# [EXCERPT TO READ]
━━━━━━━━━━━━━━━━

Both sons turned coaches, took very different paths to the top of that college hockey mountain, but began their journey cutting their teeth as Wisconsin high school coaches. Like any success story they had plenty of help along the way, but the foundation of their character and the culture of their programs were meaningfully influenced by their fathers. As they face challenges of the modern sports culture, each has stayed the “old school” course charted by their fathers.

Been in my Blood for a Long Time

For Mark Johnson the coaching career didn’t start until after he helped deliver the gold medal in the 1980 Olympics and the completion of his eleven-year NHL tenure with Pittsburgh, Minnesota, Hartford, St. Louis and New Jersey. He finished his career with 508 points and was an All-Star in 1984 when he posted a career high 35 goals and 52 assists. Born in Minneapolis, Minnesota, Johnson is often credited as a born and raised Wisconsin product. Following his NHL career, he played four years in Italy and Austria before returning to the states in 1992, the year following the death of his dad. With his playing days in the rearview mirror, he was looking for what was next.

Johnson reminisced about the decision to give coaching a try. “It’s probably been in my blood for a long time,” he said. “If you wanted to hang out with your dad, you went to the rink and watched hockey from the sidelines and watched him go about his business.”

━━━━━━━━━━━━━━━━

# [DATASET CONTENT]
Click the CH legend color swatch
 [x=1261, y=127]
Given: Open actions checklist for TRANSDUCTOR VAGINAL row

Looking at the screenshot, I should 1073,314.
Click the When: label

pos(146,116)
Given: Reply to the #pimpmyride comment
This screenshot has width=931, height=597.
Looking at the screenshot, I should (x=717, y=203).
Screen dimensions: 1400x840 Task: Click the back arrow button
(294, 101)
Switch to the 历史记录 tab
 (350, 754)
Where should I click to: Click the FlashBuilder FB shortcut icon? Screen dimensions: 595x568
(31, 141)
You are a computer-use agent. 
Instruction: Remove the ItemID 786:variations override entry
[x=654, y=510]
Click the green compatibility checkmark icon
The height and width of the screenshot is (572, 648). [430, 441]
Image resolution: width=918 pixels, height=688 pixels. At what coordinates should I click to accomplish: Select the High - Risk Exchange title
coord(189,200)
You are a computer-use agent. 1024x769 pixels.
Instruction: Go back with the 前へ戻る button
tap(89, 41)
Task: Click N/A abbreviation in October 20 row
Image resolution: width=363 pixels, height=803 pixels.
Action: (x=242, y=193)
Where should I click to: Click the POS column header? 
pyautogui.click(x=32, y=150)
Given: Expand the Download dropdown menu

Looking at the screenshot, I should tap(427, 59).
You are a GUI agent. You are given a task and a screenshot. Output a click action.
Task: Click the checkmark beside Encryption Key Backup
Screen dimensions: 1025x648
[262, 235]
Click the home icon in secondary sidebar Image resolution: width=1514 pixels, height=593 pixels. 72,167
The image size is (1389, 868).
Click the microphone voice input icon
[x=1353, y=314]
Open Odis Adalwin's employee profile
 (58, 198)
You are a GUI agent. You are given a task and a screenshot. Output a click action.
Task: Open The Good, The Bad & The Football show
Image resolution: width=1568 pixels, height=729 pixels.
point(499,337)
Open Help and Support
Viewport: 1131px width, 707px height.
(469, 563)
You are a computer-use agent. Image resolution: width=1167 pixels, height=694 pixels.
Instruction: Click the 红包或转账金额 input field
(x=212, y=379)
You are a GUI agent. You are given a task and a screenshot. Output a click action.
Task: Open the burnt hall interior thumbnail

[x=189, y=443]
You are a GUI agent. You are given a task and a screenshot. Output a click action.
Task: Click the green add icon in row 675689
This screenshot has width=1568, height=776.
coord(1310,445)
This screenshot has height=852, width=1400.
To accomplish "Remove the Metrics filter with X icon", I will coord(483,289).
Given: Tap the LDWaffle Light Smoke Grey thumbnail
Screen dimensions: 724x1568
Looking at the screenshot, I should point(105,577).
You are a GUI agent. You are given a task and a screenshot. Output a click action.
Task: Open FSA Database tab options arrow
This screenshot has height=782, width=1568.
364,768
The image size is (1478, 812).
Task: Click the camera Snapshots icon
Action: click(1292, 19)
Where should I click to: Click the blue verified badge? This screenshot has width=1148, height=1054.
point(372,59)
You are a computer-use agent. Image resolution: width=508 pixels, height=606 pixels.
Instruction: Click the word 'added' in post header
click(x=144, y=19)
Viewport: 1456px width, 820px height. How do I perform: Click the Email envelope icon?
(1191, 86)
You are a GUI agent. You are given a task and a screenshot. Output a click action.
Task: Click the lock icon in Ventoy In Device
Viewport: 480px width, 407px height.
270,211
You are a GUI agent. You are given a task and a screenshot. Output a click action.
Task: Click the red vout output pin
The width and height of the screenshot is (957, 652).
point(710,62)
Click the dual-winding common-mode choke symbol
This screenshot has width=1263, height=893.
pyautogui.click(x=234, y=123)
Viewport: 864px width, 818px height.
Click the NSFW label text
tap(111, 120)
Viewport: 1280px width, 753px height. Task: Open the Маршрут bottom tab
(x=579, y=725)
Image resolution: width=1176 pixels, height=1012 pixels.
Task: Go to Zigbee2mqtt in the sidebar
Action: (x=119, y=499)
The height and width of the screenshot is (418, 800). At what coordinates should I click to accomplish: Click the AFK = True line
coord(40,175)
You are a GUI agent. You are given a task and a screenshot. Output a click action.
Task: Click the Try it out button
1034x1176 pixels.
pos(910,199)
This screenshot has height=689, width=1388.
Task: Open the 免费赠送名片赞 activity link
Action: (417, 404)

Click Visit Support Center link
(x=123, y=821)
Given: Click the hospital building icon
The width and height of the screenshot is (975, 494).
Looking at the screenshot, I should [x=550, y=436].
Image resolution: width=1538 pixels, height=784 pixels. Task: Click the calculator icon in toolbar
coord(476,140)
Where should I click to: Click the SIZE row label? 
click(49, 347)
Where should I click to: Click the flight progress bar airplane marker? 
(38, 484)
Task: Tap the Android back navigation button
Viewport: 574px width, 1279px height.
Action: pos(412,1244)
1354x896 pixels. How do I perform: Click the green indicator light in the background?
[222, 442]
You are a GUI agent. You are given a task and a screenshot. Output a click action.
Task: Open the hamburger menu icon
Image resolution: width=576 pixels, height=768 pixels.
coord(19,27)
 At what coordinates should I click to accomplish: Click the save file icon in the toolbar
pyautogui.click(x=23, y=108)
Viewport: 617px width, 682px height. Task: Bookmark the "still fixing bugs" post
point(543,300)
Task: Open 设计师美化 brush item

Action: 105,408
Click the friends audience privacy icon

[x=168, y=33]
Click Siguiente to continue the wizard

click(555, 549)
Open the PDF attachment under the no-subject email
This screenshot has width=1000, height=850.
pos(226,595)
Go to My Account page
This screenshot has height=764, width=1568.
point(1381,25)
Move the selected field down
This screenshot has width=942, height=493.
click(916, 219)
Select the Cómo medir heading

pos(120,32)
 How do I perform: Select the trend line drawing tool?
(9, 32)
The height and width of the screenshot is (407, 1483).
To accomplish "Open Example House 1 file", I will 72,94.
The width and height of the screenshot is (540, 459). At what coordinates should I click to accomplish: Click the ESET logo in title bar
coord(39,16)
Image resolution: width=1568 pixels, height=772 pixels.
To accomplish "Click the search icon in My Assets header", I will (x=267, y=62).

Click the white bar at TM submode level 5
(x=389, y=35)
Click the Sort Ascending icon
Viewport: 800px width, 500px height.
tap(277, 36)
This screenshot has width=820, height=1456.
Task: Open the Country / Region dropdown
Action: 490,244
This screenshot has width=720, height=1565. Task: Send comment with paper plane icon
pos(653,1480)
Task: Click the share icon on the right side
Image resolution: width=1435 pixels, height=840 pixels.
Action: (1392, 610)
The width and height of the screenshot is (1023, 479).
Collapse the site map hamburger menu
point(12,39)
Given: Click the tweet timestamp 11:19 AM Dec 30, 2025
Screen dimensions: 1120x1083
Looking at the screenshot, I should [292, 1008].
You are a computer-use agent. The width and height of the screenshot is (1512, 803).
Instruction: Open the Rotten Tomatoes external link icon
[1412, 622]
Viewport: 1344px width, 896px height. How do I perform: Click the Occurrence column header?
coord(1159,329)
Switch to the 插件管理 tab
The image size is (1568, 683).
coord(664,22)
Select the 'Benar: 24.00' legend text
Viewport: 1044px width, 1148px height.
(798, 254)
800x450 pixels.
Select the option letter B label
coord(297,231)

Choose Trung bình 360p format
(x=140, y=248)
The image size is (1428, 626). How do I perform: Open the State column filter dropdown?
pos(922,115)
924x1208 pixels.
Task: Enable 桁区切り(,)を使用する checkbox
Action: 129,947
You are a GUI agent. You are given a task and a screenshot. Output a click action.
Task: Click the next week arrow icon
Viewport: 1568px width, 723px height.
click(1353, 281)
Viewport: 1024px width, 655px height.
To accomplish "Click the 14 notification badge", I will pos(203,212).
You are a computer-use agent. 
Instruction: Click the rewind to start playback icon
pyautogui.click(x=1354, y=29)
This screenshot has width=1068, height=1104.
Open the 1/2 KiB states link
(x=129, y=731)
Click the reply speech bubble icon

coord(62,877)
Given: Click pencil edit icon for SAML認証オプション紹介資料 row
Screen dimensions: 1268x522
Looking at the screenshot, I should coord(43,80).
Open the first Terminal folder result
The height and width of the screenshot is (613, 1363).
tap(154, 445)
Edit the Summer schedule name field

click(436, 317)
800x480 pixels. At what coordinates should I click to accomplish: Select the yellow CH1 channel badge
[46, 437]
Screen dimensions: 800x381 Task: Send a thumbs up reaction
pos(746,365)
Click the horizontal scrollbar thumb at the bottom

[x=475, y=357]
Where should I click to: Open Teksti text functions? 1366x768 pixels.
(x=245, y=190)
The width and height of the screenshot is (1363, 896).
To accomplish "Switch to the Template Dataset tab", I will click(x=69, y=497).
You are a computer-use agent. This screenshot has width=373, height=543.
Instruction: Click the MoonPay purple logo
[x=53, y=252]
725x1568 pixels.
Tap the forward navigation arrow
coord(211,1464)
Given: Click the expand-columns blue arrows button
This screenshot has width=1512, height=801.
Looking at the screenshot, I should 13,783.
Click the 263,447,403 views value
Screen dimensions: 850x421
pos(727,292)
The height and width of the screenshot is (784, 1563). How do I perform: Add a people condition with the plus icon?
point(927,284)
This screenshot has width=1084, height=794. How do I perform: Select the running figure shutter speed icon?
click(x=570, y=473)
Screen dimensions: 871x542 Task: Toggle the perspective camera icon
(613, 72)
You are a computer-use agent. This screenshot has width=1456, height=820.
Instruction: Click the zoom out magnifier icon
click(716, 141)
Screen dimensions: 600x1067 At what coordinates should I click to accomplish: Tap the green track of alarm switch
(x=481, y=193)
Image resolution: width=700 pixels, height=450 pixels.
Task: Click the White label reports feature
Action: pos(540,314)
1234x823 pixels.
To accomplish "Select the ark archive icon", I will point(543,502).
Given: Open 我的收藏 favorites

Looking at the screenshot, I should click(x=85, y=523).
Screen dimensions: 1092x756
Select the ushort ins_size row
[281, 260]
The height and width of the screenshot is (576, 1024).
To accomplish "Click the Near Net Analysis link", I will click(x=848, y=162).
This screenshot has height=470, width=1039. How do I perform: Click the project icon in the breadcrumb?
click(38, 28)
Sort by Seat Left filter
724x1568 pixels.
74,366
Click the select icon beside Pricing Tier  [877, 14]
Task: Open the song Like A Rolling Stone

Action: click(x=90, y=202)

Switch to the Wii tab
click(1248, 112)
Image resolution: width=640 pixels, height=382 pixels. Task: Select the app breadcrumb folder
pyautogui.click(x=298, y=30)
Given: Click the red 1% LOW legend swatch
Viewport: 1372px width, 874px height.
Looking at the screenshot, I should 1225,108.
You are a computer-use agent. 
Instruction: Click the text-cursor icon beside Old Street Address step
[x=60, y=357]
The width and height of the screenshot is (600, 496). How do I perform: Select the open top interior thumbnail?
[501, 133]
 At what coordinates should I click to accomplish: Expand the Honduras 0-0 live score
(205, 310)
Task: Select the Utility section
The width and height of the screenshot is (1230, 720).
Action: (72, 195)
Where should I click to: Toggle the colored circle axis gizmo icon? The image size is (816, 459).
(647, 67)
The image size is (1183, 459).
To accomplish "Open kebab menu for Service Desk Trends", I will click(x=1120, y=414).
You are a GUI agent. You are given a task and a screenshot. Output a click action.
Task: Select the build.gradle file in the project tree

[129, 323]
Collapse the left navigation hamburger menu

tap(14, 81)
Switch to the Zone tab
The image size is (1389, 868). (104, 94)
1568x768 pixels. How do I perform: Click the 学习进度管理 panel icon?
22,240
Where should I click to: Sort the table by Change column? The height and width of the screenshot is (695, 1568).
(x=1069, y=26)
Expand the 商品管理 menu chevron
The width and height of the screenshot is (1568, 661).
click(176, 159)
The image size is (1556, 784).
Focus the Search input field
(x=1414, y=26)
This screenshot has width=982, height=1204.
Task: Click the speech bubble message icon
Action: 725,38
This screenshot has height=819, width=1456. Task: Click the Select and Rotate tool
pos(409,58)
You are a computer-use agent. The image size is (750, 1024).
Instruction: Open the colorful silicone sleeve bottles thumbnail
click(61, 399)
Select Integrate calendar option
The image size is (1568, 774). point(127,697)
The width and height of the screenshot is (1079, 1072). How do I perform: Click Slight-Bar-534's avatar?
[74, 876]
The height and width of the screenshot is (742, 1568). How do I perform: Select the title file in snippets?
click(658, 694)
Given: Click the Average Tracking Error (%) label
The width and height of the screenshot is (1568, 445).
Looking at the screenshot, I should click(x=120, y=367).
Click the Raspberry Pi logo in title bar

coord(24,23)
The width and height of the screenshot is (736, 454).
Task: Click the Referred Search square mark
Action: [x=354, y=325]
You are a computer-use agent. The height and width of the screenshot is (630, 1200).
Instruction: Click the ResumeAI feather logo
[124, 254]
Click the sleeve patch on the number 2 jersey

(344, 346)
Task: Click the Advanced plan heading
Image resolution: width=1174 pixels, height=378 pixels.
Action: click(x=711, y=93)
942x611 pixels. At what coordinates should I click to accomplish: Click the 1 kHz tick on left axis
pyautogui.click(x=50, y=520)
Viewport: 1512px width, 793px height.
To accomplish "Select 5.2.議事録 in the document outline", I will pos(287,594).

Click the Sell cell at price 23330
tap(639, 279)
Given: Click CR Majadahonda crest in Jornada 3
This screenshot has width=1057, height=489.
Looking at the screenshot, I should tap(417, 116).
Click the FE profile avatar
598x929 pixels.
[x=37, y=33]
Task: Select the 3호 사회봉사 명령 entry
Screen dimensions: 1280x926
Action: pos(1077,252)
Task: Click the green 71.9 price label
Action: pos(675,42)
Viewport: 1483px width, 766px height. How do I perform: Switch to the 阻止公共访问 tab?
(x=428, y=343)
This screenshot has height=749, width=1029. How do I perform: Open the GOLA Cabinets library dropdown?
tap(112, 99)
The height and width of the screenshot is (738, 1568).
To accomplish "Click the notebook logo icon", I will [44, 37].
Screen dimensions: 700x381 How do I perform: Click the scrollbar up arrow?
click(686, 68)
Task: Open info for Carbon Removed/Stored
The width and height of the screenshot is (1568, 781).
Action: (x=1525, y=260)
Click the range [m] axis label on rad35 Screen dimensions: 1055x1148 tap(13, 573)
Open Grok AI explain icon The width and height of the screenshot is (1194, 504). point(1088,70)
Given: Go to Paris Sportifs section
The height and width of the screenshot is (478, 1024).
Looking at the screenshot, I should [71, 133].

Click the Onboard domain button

━━━━━━━━━━━━━━━━

# [WHAT THE TASK REQUIRES]
Write the next part of the piece about the two college hockey coaches and their fathers, starting right after its final sentence.

# [EXERCISE RESULT]
Married with three children at the time, Johnson sat down with his wife Leslie to decide about his future now that his playing days were over. “I had to figure out you know, what path I want to take. I said to myself and talked it over with Leslie, well let's give coaching an opportunity, and maybe one day become a college coach.” Johnson continued, “I could've gone to the NHL and the path of being an assistant coach and maybe a head coach one day. I’d been traded a few times, and I didn't want to get back into that rat race where if you win everything is good, but if you lose then things start to change.  So, we chose to stay in Madison and wait for some opportunities  that would be presented as time went on.”

If you wanted to hang out with your dad you went to the rink and watched hockey from the sidelines and watched him go about his business.

Back in Madison, Johnson pursued his degree (he left for the NHL following the 1980 Olympics foregoing his senior year at Wisconsin) and at the same time stepped into the coaching arena as an assistant at Madison Memorial, where he had led the Spartans to their first of eight state championships in 1976. A senior on that team, he amassed 121 points, including 65 goals as the Spartans completed a perfect 22-0 season. In the championship game they erased a 3-0 Superior lead to win in double overtime. Vic Levine, who later became a Wisconsin high school coaching legend at Memorial was an assistant coach on that team.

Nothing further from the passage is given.